The implications for lunar missions are profound. A battery energy storage system that can endure over-discharge without catastrophic failure will enhance mission longevity and reduce risks. By incorporating the findings into battery management algorithms, engineers can optimize charging-discharging profiles, perhaps using models that predict voltage decay based on over-discharge history. For instance, the self-discharge rate $\eta$ could be dynamically adjusted using an empirical formula:
$$\eta(t_{\text{od}}) = \eta_0 + k \cdot \ln(1 + t_{\text{od}})$$
where $\eta_0$ is the baseline rate, $k$ is a constant, and $t_{\text{od}}$ is the over-discharge duration.

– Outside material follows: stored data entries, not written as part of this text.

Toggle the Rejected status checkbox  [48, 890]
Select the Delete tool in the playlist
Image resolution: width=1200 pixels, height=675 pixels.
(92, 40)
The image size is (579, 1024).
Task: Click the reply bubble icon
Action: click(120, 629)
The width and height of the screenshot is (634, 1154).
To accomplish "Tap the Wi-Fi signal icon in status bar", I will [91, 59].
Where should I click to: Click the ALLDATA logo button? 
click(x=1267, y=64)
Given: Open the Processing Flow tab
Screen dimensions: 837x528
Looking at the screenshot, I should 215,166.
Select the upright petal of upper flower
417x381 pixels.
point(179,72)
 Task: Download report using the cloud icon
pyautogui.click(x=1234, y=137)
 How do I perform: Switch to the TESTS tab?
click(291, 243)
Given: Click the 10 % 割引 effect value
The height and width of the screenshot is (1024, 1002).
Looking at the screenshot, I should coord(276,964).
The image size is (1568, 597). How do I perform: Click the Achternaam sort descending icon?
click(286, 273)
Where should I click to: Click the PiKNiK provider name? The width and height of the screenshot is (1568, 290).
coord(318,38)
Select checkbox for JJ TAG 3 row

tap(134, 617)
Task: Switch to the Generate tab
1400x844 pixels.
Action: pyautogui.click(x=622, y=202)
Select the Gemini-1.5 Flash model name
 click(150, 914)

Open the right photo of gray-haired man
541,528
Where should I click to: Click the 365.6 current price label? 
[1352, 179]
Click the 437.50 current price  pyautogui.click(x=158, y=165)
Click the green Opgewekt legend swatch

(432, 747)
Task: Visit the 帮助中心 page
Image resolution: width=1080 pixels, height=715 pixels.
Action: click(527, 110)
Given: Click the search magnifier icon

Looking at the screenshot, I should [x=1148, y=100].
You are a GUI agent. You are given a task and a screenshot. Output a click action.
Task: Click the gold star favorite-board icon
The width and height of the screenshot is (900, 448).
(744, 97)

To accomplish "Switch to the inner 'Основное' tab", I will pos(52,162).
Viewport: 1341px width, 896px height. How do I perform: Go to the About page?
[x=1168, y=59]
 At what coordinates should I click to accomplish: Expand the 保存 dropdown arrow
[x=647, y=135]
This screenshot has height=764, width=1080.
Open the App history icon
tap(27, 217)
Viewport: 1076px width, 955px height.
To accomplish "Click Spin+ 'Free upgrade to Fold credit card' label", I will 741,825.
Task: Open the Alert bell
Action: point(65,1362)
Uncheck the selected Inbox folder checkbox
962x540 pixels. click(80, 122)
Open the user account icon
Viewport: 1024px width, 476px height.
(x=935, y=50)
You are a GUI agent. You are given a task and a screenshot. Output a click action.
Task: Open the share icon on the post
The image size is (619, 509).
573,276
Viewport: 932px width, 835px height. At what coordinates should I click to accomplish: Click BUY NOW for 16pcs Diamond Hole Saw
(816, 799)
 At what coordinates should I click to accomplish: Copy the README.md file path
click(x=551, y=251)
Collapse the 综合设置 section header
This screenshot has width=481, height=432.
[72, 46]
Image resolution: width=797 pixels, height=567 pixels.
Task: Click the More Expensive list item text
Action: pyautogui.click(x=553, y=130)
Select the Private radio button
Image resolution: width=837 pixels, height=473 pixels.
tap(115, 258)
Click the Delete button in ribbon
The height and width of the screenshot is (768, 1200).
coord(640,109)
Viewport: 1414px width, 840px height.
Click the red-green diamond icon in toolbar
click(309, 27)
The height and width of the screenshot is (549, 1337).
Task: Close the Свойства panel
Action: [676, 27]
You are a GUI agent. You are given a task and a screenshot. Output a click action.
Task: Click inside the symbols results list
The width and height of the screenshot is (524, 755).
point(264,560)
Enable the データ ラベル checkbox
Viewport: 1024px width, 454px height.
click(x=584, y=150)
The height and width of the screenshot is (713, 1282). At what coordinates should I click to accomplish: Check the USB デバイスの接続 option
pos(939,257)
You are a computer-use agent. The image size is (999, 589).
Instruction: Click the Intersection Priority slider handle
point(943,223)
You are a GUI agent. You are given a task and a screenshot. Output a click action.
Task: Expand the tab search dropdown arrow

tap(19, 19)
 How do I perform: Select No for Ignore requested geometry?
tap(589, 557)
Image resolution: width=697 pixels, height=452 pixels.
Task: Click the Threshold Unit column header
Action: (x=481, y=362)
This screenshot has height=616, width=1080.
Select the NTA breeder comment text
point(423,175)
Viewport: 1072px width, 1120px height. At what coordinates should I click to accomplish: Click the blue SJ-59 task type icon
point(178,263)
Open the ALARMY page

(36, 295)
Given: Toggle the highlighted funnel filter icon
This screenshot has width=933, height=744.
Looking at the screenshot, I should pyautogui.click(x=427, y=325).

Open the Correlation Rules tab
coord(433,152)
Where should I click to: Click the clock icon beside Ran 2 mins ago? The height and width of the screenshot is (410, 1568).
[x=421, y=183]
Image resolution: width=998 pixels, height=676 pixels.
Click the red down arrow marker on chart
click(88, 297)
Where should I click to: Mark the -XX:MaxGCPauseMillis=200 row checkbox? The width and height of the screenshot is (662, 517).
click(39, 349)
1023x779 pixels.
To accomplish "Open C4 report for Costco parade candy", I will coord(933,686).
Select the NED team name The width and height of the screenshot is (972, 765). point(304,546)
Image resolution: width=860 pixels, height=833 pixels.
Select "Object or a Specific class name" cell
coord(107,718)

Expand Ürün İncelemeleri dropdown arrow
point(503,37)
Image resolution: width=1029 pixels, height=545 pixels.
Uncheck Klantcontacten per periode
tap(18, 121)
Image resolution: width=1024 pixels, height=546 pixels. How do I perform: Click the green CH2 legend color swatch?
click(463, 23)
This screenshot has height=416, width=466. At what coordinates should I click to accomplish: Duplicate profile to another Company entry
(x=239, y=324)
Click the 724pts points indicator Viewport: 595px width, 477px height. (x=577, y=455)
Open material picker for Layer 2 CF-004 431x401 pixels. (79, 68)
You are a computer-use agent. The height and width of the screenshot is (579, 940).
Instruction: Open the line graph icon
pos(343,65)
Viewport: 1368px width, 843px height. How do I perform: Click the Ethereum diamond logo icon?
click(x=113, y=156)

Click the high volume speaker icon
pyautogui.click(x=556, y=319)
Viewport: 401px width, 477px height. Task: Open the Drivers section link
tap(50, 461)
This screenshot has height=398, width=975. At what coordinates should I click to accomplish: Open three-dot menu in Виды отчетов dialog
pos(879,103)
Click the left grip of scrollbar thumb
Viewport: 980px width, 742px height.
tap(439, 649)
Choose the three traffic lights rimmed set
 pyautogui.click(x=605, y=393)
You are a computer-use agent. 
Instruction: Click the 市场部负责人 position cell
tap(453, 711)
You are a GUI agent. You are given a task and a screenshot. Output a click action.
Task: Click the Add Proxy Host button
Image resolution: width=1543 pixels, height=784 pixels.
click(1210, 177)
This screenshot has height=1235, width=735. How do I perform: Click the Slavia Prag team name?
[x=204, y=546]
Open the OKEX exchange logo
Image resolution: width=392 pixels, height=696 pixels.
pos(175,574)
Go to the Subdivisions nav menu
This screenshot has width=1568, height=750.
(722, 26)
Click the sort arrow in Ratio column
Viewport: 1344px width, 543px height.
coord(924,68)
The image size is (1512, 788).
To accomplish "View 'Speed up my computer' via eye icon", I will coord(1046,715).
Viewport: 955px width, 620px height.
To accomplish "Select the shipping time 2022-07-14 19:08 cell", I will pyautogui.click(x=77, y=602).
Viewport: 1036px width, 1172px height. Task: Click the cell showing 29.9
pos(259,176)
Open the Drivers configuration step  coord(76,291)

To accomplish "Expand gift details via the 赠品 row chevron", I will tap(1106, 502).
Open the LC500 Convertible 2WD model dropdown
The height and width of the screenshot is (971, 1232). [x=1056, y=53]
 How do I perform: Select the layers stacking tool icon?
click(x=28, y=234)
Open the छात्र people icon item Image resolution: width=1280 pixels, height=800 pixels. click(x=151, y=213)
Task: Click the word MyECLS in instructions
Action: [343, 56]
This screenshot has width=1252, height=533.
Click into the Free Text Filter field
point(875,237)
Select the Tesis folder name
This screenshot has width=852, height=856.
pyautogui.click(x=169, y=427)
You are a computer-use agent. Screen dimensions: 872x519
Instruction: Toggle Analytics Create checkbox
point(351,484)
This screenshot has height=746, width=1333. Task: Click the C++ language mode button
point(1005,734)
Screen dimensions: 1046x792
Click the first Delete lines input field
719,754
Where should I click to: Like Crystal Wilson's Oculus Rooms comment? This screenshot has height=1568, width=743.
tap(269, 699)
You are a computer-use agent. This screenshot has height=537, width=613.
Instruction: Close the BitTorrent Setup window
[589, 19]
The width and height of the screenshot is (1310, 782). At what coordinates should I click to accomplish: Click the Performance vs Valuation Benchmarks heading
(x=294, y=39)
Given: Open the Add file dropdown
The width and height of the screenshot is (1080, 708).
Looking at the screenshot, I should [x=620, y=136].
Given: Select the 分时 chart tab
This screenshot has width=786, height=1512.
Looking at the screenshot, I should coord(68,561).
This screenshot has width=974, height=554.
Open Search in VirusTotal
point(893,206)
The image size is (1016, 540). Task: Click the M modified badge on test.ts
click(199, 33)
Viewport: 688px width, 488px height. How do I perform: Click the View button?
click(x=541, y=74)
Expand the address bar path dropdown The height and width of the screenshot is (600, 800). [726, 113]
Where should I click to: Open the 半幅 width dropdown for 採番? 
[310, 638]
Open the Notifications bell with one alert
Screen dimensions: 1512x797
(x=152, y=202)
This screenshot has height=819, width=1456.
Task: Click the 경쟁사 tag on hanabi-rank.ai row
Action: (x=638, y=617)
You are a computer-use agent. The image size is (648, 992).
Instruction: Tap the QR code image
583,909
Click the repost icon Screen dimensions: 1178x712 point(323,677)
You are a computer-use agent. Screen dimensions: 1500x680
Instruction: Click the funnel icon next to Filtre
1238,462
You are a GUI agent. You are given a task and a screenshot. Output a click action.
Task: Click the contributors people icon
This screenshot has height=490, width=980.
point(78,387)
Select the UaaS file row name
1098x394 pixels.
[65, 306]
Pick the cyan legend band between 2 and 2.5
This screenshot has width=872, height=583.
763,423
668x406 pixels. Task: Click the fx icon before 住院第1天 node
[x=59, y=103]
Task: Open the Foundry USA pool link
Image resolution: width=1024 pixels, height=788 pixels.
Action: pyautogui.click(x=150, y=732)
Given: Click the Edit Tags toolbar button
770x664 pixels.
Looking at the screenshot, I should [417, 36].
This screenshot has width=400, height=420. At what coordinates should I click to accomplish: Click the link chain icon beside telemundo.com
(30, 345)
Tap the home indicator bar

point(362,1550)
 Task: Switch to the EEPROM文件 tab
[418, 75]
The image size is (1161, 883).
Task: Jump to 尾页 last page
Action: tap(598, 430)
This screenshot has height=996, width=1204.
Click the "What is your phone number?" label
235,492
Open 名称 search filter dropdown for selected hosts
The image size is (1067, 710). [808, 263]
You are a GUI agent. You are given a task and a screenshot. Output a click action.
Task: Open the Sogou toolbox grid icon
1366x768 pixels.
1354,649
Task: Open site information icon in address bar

Such models would allow proactive maintenance of battery energy storage systems, crucial for autonomous operations on the Moon.
In conclusion, the resilience of battery energy storage systems under over-discharge conditions is a critical factor for the success of lunar exploration. Through systematic testing and analysis, this research provides a foundation for improving battery designs and management strategies. As we venture further into space, developing robust battery energy storage systems will remain a cornerstone of mission planning, ensuring that power is always available when needed most.